Now we need to check whether the average of rational numbers is a rational number or not.

We know that $$a$$ and $$b$$ are rational numbers.

Let $a=\phantom{\rule{0.147em}{0ex}}\frac{m}{n}$ and $b\phantom{\rule{0.147em}{0ex}}=\phantom{\rule{0.147em}{0ex}}\frac{x}{y}$; where $$n, y$$ is not equal to zero.

Substitute the value of $$a$$ and $$b$$ in the average formula.

$\frac{a+b}{2}=\frac{\frac{m}{n}+\frac{x}{y}}{2}=\frac{\frac{\mathit{my}+\mathit{nx}}{\mathit{ny}}}{2}=\frac{\mathit{my}+\mathit{nx}}{2\mathit{ny}}$.

The above result is in $$p/q$$ form. Thus, the average of a rational number is also a rational number.

Now let us prove that the resultant number lies between the rational numbers.

Let us subtract $\frac{a+b}{2}$ from $$a$$.

$\begin{array}{l}a-\left(\frac{a+b}{2}\right)=\frac{2a-a-b}{2}=\frac{a-b}{2}\\ \\ \frac{a-b}{2}>0\end{array}$

This implies:
$\begin{array}{l}a-\left(\frac{a+b}{2}\right)>0\\ a>\frac{a+b}{2}\end{array}$

In similar way:

$\begin{array}{l}\left(\frac{a+b}{2}\right)-b=\frac{a+b-\mathit{2b}}{2}=\frac{a-b}{2}\\ \\ \frac{a-b}{2}>0\end{array}$

This implies:
$\begin{array}{l}\phantom{\rule{0.147em}{0ex}}\left(\frac{a+b}{2}\right)-b>0\\ \frac{a+b}{2}>b\end{array}$

Since $$a>\frac{a+b}{2}$$ and $$\frac{a+b}{2}>b$$, the range of $$a$$ and $$b$$ becomes $$a>\frac{a+b}{2}>b$$.

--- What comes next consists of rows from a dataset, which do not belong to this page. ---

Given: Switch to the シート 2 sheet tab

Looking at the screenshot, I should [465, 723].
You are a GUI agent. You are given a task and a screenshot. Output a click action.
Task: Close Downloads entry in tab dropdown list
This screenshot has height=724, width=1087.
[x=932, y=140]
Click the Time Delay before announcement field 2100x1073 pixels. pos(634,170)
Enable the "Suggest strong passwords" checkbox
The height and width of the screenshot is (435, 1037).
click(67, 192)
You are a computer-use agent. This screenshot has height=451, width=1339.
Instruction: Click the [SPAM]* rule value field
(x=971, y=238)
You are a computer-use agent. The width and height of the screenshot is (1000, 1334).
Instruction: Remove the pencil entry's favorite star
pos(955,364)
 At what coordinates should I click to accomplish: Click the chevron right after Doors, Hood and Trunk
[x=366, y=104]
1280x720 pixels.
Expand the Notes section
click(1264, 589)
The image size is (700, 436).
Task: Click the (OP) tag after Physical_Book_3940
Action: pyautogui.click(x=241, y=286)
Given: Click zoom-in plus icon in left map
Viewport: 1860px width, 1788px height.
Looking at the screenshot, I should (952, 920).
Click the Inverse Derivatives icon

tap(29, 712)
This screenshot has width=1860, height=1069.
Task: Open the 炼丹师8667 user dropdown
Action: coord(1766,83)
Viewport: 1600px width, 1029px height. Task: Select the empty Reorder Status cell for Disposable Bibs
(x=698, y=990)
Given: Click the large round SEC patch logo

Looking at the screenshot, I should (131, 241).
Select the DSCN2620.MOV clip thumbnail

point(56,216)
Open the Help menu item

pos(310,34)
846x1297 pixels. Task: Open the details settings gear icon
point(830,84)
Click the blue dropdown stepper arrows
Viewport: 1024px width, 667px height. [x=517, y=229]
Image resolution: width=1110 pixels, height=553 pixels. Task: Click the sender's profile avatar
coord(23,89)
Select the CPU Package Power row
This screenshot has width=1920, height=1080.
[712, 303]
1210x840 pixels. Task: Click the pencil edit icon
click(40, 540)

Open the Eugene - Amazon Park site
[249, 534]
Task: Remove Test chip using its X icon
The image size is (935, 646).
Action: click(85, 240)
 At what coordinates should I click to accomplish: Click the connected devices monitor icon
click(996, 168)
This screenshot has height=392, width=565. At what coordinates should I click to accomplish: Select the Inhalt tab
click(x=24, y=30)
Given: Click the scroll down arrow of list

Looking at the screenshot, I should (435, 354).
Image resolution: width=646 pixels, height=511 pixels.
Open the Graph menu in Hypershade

Thus, the average of two rational number can be visualised as follows:

The average of any two rational number is again a rational number. We can find infinitely many rational numbers by repeating this process indefinitely.
Important!
If $\frac{m}{n}$ and $\frac{x}{y}$ are the two rational numbers with $\frac{m}{n}$ $$<$$ $\frac{x}{y}$, then  $\frac{m+n}{x+y}$ is a rational number such that $\frac{m}{n}$ $$<$$ $\frac{m+n}{x+y}$ $$<$$ $\frac{x}{y}$.